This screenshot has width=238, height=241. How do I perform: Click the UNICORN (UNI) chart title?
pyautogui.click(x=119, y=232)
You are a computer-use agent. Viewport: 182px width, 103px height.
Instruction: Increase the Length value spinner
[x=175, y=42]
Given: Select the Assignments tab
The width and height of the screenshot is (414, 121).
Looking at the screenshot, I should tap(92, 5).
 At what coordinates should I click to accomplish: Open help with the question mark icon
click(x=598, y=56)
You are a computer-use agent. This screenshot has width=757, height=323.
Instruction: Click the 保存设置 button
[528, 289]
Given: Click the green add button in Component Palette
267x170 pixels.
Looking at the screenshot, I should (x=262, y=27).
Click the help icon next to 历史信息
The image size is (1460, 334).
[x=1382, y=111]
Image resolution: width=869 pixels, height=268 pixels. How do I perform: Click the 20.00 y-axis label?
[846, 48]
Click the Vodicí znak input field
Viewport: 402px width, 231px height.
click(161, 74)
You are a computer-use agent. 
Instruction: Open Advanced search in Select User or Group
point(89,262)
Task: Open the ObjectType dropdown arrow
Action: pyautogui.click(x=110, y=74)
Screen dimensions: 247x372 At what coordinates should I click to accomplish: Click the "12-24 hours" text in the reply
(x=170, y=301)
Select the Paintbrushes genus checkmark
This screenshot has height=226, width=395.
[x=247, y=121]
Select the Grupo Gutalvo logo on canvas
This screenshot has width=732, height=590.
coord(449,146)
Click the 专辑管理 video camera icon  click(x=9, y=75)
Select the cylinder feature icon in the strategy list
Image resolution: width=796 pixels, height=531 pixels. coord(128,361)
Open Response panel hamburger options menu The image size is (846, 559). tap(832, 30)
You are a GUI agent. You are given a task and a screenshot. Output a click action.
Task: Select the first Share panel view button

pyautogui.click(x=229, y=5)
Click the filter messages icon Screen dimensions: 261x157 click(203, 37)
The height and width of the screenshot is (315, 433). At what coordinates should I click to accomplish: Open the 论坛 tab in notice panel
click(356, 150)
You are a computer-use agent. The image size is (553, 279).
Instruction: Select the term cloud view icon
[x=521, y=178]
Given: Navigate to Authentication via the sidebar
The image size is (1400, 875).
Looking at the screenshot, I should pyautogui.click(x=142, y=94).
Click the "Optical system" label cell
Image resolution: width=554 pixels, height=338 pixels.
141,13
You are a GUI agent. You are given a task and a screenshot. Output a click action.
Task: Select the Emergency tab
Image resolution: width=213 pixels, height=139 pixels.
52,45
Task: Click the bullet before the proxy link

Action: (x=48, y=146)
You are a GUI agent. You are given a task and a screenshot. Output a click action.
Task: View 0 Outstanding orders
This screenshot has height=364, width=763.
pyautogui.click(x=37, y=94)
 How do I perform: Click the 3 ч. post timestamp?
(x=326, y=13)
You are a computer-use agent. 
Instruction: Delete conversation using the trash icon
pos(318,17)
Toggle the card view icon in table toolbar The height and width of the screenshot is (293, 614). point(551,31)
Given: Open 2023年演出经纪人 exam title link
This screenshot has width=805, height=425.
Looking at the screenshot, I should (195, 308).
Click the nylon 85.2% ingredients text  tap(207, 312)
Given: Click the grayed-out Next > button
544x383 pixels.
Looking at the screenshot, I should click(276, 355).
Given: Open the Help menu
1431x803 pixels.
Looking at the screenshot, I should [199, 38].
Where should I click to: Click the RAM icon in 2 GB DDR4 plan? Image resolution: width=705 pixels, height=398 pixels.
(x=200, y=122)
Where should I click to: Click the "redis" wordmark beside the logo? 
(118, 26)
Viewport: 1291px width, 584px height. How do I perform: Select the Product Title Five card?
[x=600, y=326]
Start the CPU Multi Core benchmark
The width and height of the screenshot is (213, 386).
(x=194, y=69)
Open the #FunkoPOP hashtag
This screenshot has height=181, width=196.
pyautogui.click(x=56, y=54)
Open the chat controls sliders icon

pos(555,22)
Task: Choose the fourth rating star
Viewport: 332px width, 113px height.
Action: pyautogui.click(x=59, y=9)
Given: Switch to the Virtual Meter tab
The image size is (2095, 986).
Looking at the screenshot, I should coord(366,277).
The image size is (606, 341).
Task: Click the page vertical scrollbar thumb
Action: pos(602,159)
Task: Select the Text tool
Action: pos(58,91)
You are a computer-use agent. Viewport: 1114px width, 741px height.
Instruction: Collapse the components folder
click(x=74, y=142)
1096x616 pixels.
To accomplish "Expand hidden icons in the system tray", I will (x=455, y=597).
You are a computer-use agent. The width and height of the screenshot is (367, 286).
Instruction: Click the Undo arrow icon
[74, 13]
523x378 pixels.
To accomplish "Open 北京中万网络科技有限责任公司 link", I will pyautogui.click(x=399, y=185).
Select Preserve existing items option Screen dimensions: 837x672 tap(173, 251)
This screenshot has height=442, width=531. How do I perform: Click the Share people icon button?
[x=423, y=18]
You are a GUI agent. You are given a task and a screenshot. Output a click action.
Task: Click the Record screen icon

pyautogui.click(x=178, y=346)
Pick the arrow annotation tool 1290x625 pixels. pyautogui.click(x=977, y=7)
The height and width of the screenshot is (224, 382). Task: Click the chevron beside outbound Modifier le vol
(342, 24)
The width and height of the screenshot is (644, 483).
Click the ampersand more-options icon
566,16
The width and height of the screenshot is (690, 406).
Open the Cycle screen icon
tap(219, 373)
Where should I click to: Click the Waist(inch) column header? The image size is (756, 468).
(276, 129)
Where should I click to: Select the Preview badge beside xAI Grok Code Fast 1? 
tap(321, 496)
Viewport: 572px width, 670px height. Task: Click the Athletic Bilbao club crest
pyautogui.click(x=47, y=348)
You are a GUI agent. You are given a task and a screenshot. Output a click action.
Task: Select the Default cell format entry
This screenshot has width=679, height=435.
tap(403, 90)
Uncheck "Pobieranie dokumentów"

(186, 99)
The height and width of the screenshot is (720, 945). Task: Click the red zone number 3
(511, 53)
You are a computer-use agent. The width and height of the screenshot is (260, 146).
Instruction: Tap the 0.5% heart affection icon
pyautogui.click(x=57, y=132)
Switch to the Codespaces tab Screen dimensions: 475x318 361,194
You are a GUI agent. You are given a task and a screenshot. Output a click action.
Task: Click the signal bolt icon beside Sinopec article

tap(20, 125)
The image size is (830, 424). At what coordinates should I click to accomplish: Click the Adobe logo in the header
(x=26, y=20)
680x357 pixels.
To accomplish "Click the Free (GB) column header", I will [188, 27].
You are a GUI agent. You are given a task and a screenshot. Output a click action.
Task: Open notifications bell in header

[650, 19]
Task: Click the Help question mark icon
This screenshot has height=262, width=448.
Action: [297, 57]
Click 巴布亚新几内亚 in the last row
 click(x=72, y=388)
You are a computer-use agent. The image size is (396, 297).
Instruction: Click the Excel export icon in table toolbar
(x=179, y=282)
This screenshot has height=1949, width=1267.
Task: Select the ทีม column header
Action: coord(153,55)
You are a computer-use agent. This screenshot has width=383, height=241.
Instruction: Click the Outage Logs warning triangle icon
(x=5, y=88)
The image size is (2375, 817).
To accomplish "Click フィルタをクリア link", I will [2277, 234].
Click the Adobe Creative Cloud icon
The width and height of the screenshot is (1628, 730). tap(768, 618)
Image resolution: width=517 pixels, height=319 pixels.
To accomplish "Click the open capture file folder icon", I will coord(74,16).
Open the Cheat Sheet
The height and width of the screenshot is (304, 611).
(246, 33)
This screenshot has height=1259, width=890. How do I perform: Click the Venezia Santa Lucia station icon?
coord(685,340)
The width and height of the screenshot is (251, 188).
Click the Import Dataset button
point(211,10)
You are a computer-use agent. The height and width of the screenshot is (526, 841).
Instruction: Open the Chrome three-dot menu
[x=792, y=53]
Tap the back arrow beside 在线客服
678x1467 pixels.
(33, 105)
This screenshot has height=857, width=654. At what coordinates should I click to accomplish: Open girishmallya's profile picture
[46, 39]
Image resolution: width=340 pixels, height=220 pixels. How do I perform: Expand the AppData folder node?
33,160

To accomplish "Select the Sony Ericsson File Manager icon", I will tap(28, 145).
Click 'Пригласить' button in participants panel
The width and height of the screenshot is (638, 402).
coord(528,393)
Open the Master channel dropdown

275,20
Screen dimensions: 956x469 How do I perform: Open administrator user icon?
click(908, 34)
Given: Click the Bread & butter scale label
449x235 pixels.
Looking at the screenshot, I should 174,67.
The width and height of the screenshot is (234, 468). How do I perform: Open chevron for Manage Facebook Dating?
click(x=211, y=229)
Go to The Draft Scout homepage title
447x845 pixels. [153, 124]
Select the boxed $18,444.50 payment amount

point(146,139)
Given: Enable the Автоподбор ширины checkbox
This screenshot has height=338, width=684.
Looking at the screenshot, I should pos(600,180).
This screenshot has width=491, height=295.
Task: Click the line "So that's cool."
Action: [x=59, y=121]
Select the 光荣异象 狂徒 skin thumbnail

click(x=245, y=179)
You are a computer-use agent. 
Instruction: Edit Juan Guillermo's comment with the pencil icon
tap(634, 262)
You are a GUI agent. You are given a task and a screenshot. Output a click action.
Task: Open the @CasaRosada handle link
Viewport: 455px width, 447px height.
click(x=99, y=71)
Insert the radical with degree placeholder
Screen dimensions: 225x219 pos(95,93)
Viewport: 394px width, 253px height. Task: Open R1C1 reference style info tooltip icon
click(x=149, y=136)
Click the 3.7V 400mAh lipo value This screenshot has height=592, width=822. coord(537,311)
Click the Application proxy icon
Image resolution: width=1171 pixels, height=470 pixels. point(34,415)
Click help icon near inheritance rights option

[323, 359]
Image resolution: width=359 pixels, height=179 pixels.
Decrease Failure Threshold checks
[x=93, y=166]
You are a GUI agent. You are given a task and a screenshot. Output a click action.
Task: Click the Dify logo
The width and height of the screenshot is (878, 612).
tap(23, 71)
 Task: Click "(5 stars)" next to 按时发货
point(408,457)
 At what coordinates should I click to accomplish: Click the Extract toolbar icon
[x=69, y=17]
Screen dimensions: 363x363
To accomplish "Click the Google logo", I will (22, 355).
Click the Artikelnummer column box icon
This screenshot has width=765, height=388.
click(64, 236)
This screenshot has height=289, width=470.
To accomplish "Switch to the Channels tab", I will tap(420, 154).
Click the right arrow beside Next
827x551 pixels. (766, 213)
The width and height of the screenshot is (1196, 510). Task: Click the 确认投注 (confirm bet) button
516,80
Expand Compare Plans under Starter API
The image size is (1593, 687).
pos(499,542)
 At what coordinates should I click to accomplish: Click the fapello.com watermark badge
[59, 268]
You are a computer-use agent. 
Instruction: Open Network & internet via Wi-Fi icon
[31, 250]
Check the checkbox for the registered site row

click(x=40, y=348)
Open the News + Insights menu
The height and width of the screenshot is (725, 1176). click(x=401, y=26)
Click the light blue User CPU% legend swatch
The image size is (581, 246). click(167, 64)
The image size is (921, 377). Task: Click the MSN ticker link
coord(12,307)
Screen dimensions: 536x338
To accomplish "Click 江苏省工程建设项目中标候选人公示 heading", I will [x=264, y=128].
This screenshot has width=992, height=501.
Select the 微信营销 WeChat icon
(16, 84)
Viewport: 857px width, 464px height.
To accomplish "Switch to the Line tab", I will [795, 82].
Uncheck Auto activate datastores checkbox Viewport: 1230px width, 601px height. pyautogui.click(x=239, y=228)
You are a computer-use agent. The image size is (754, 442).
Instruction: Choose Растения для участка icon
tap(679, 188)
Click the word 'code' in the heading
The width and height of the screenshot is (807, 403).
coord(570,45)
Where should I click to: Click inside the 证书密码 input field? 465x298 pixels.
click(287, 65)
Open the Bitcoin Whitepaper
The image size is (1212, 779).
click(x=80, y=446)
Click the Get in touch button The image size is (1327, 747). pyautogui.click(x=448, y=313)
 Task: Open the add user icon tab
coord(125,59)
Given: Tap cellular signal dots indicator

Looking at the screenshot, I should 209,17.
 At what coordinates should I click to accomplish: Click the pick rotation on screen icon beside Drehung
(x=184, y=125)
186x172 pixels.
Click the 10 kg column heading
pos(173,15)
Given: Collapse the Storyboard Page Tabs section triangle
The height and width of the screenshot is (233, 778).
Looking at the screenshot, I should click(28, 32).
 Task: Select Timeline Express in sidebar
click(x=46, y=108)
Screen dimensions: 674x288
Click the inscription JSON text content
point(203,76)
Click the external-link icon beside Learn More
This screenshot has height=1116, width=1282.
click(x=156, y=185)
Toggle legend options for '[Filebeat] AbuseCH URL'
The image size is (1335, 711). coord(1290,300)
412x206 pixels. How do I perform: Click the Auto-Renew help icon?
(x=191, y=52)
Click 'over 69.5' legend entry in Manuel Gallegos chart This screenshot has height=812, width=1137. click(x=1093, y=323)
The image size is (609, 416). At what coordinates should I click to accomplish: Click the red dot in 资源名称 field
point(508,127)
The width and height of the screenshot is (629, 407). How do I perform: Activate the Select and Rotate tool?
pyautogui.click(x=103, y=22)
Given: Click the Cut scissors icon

#### Task to carry out:
Starting with the line with "Instruction: Click the Excel" above and going on through the line with "has width=383, height=241.", transcribe every line exactly, both ends included, and add nothing.

#### Solution below:
Instruction: Click the Excel export icon in table toolbar
(x=179, y=282)
This screenshot has height=1949, width=1267.
Task: Select the ทีม column header
Action: coord(153,55)
You are a computer-use agent. This screenshot has width=383, height=241.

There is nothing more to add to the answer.